Da notare che la prima riga commentata è la vecchia impostazione che conservo perchè "non si sa mai!" :Wink: 

Idee su come posso risolvere dato che vorrei usare il server apache per sviluppare in php senza attaccarmi al cavetto???  :Confused: Last edited by Laux on Wed Oct 03, 2007 2:16 pm; edited 3 times in total

----------

## Onip

devi cambiare la variabile RC_NET_STRICT_CHECKING in /etc/conf.d/rc e impostarla a no o a lo.

----------

## Laux

Tutto risolto: GRAZIE!   :Wink: 

----------

## Onip

 *Laux wrote:*   

> Tutto risolto: GRAZIE!  

 

aggiungi [Risolto] al titolo del thread, editando il primo post allora   :Smile: 

----------

## Laux

Il problema di base è stato risolto, ma c'è un altro piccolo giallo:

Usando il dhcp su scheda wireless nell'ufficio di un amico mi si cambia il nome del mio host: da "localhost" a "dhcppc1", e di conseguenza il server apache non parte più.....

Siccome navigo mentre uso anche il server avrei bisogno di un altro piccolo aiuto per poter mettere la tag [Risolto]  :Wink: 

----------

## Dati forniti
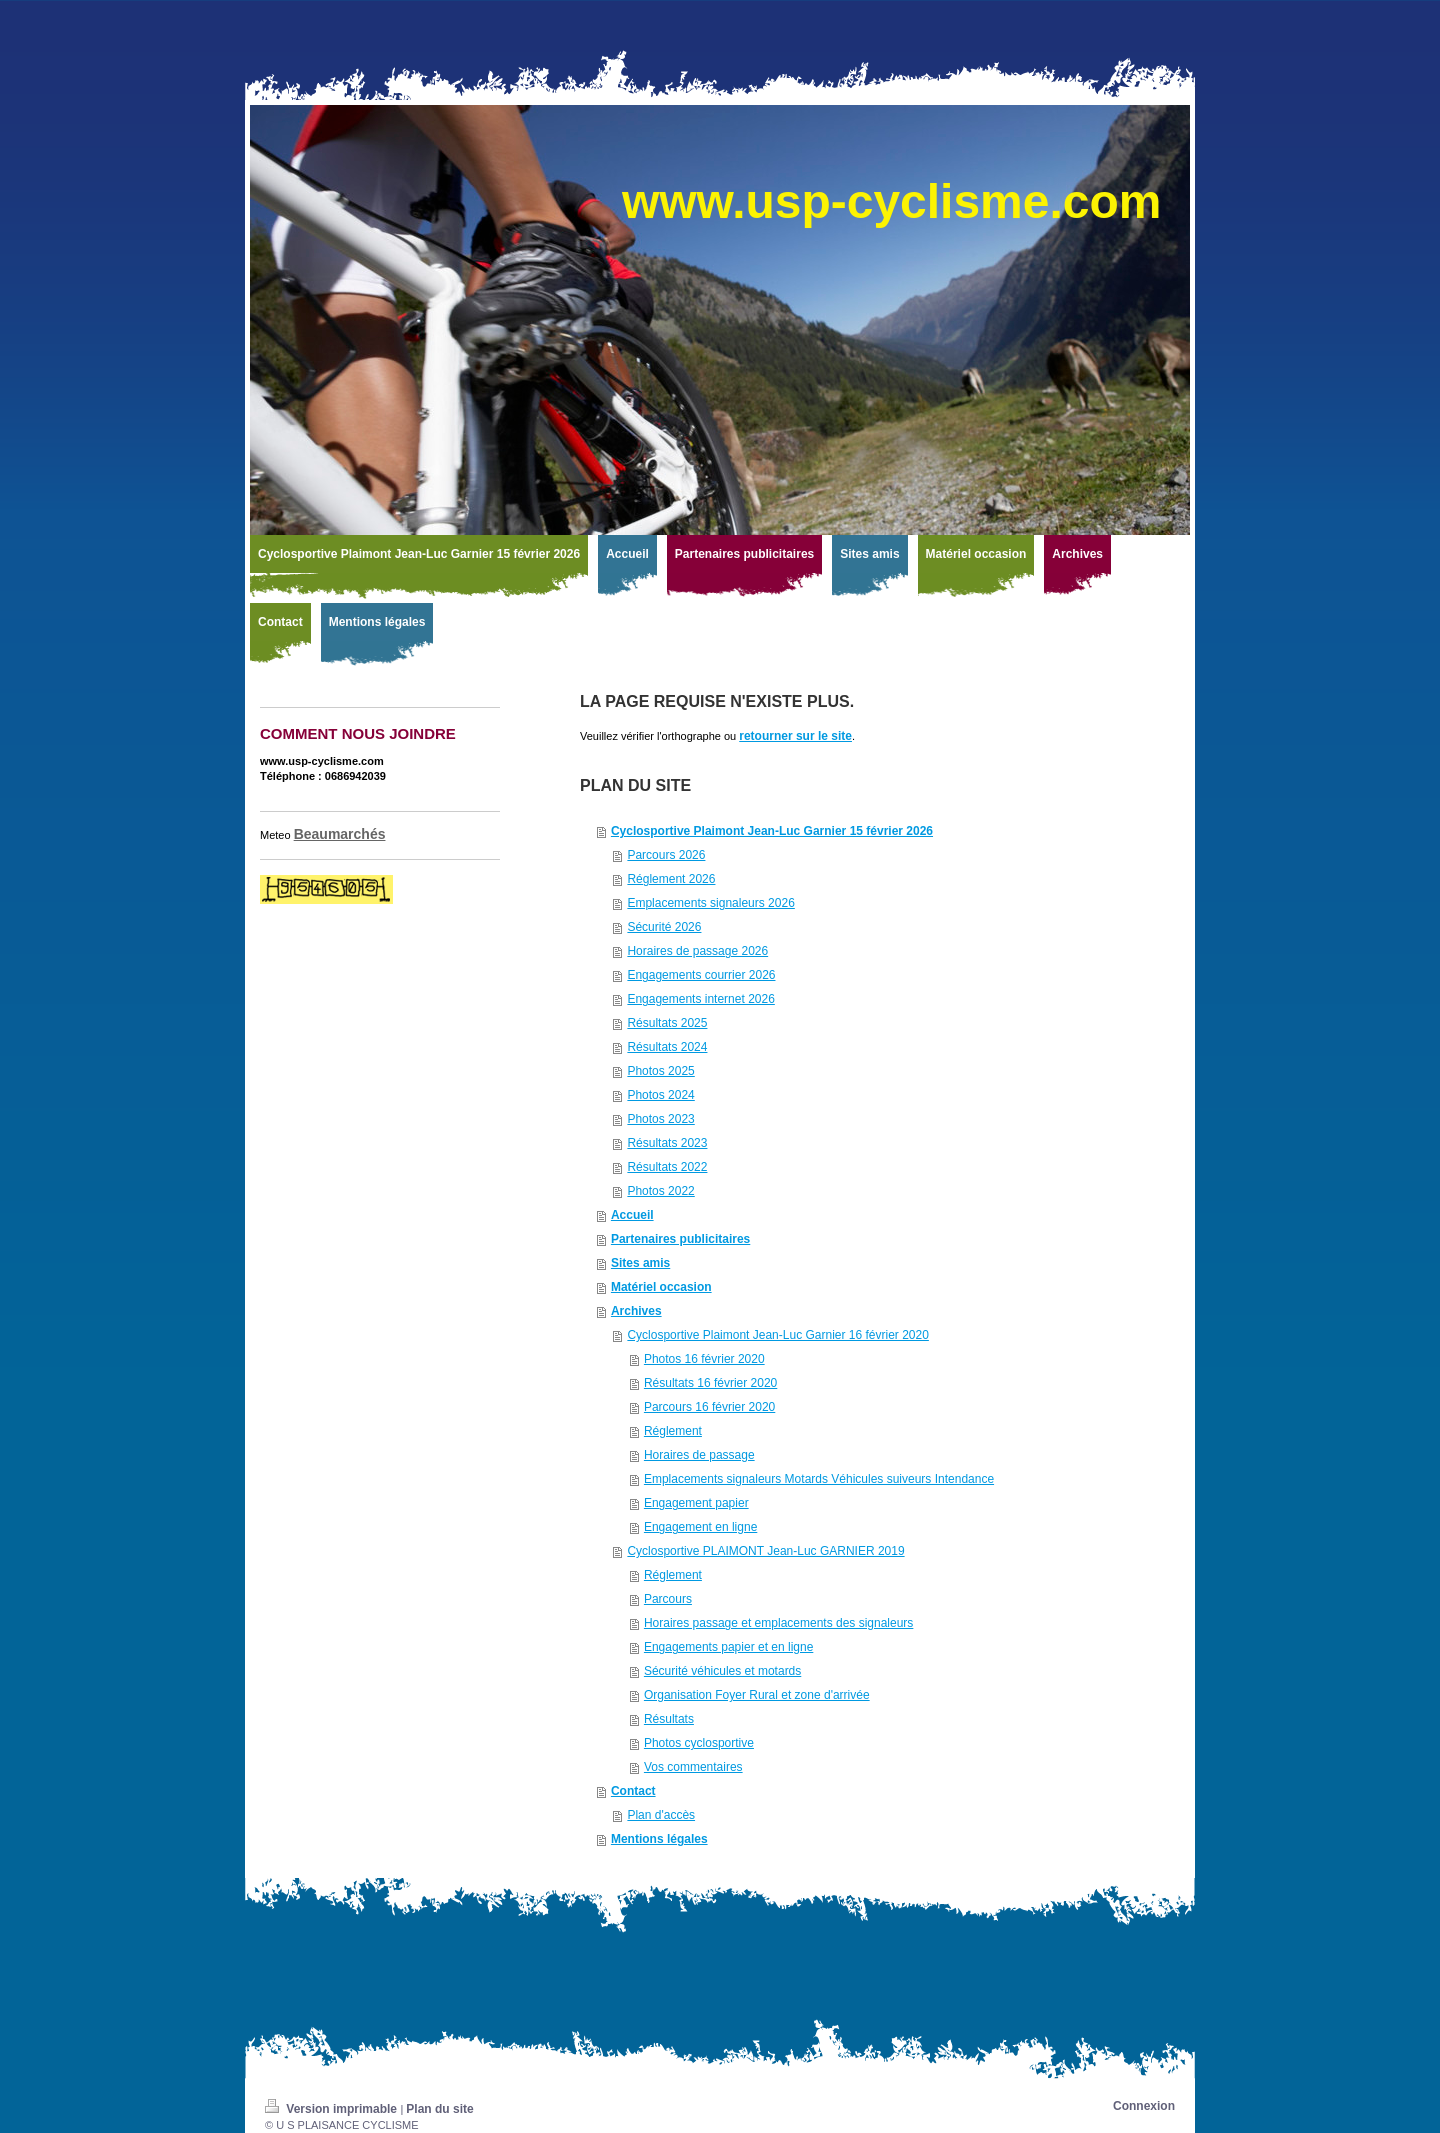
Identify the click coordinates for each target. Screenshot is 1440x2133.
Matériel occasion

## Problema assegnato A
Riscrivi il brano fornito da "Usando il dhcp" a "non parte più.....", mettendo "appartamento" al posto di "ufficio".
## Problema assegnato B
Secondo il brano fornito, quale variabile bisogna cambiare in /etc/conf.d/rc e con quale valore?

## Risposta al compito A
Usando il dhcp su scheda wireless nell'appartamento di un amico mi si cambia il nome del mio host: da "localhost" a "dhcppc1", e di conseguenza il server apache non parte più.....

## Risposta al compito B
RC_NET_STRICT_CHECKING, da impostare a no o a lo.